The Perfect Guitar
I used to wonder why hard rock groups and performers were fond of referring to the guitar as an “axe.” Discussing this enigmatic topic with my friend Sal Raeli (who sometimes uses a dime for a pick and always seems to have one more guitar than I do), he suggested that the pop expression had to do with the predilection for wielding the guitar like an axe and smashing it on stage, a gesture given currency by Pete Townsend of The Who, among others. A Google search confirmed Sal’s hypothesis. These musicians like to conceive of themselves as born-again Vikings or Visigoths, plying their edged instruments and wreaking public havoc. They have come on the scene to take over the culture. They are a source of energy and “creative destruction” (to quote economist Joseph Schumpeter), redemptive heroes burning pianos, blowing up drum kits, and brandishing guitars with, ironically, self-splintering effect. Briefly, they are idiots.
I think of the guitar far more domestically. After all, it is shaped like a woman, and it is an exacting if beloved companion. It can be just as temperamental, is affected by changes in weather, and can produce sounds both dulcet and ear-splitting. I can’t say if I am promiscuous or merely eclectic, but I possess several guitars distributed in different dwellings -- a mistress in every port -- all of which I play with varying degrees of difficulty. The relationships I maintain with them are inevitably complicated: almost all are sternly imperious, and some close to impossible.
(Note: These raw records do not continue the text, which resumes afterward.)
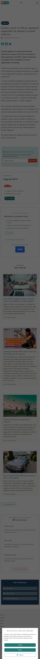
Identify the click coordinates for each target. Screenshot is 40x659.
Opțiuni (21, 655)
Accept (20, 645)
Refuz (20, 650)
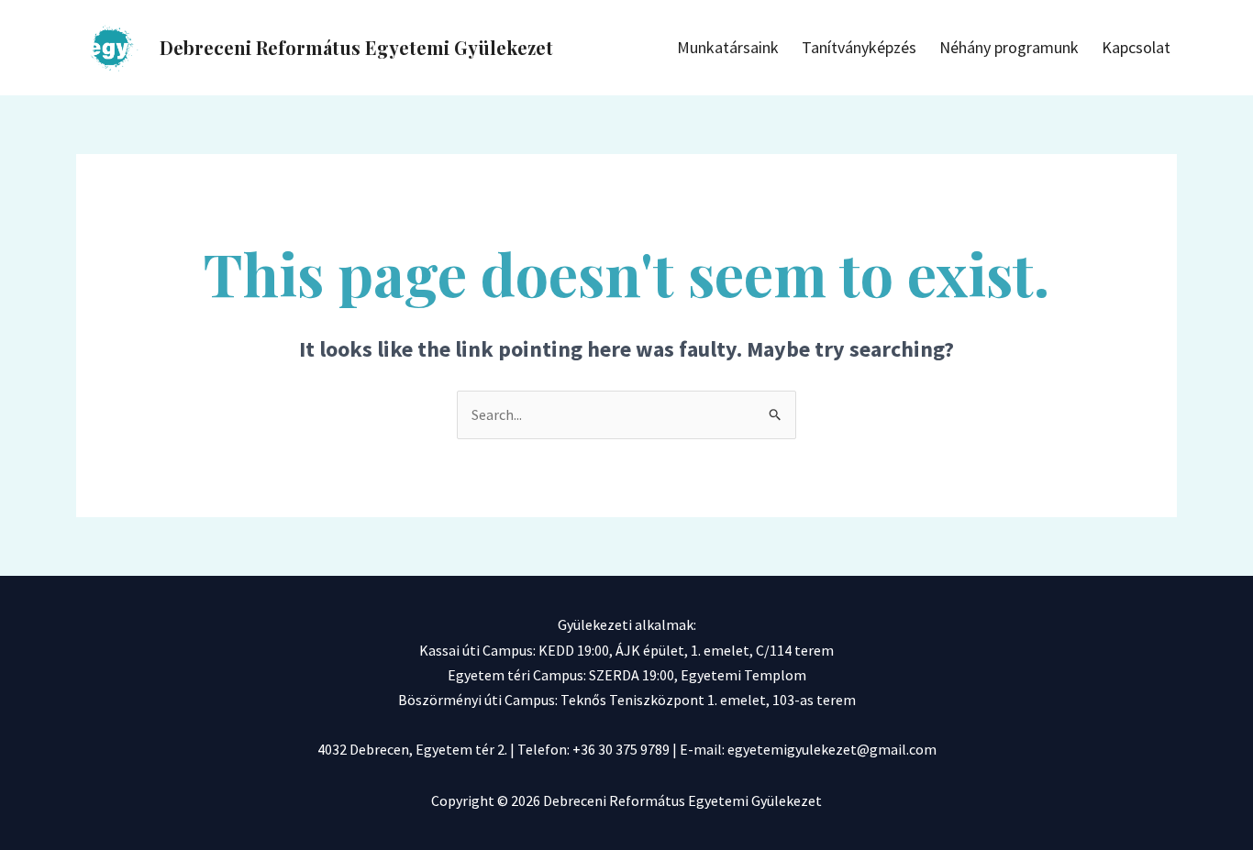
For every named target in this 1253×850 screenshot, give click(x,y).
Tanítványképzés (859, 47)
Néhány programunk (1009, 47)
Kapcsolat (1136, 47)
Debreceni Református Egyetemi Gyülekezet (356, 47)
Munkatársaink (728, 47)
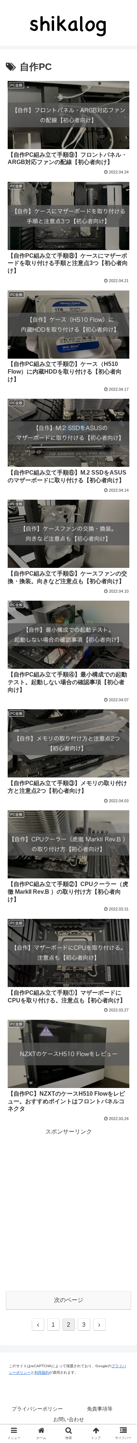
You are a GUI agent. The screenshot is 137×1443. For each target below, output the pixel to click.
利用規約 (41, 1372)
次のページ (68, 1300)
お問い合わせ (68, 1419)
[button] (118, 909)
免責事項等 (100, 1409)
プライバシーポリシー (37, 1409)
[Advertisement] (68, 1205)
Thus I continue looking for the perfect guitar, by which I mean not a high-end Gibson or some unaffordable vintage specimen but one that is kind, hospitable and forgiving of my errors of execution. My three relatively inexpensive Fenders are viragos, buzzing like a nest of wasps unless my fingering is absolutely impeccable. My La Patrie is a real beaut, but don’t try to bar in the key of F unless your wrist and index finger have developed muscles of steel. When I venture on my Epiphone, my playing can sound like a poor man’s version of Jimmy Nolen’s “chicken scratch” technique, grating and chanky. Of my two (now discontinued) Ibanez lovelies, long the favorites of my seraglio, one has grown a little testy and unpredictable over time, but the other still treats me with approximate tenderness, taking my technical waywardness more or less in stride and generally accepting my peccadilloes with grace. When I cue her up, a song will sometimes sink deep in the pocket. Yet even she has her unresponsive moments, exacting her nuptial revenge when out of sorts. Perhaps, as Jimmy Buffett warbles in “Margaritaville,” “It’s my own damn fault.”
I recently came across a third Ibanez bashfully secluded on the rack at Steve’s Music Store in Ottawa, of different shape and glaze from her predecessors but with the same sweet action. Naturally, I could not resist her appeal. The quest for an ideal consummation, of course, is asymptotic, but the search continues.